Networking & VPN

Our networking strategy is built on Zero-Trust Principles, where all inbound traffic is encrypted and authenticated through a private mesh network.

🕸️ Tailscale

Tailscale is the backbone of our secure networking. It creates an overlay network (Tailnet) that connects all devices—from cloud servers to local Docker containers—without requiring port forwarding.

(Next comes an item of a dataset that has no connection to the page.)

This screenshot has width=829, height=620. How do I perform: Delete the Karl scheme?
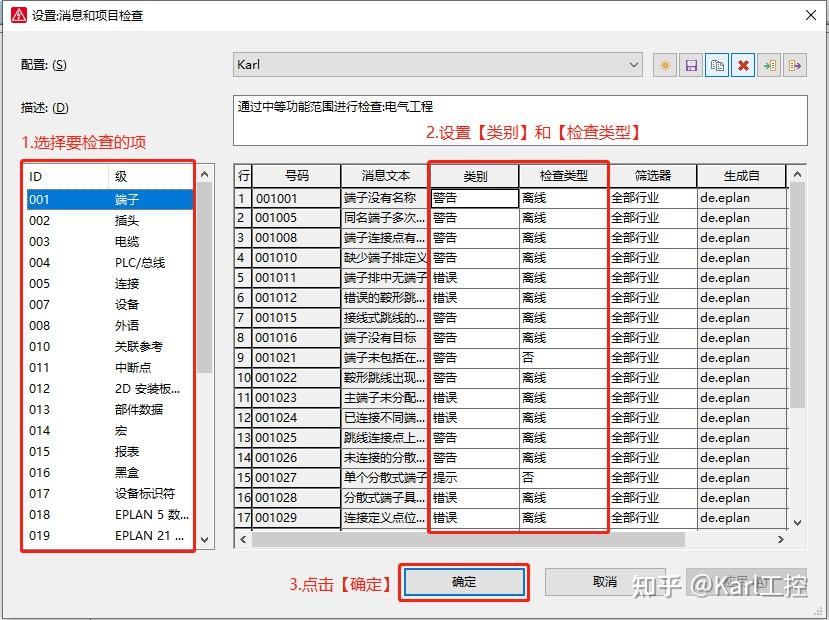pos(743,64)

• WireGuard® Powered: Every connection is encrypted end-to-end.
• Identity-based Access: Users authenticate with their OIDC/SSO provider.
• MagicDNS: Automatically assigns human-readable hostnames to devices (e.g., homelab.ts.debdut.in).

🛠️ Docker Integration

Tailscale runs as a container within the homelab stack, providing a gateway into the internal Docker network.

graph LR
    subgraph Public Internet
        U[User on Mobile/Laptop]
    end

    subgraph Tailnet
        U -- WireGuard Tunnel --> T[Tailscale Container]
    end

    subgraph Internal Network
        T -- Route --> NPM[Nginx Proxy Manager]
        NPM -- HTTP --> S[Service: Grafana]
    end

🔒 Security Advantages

1. No Port Forwarding: The internet-facing router remains completely closed.
2. Private Hostnames: Services like prometheus.ts.debdut.in are only resolvable and accessible when connected to the Tailnet.
3. Encrypted Internode Traffic: Communication between the Tailscale gateway and other services is isolated within the internal Docker network (homelab bridge).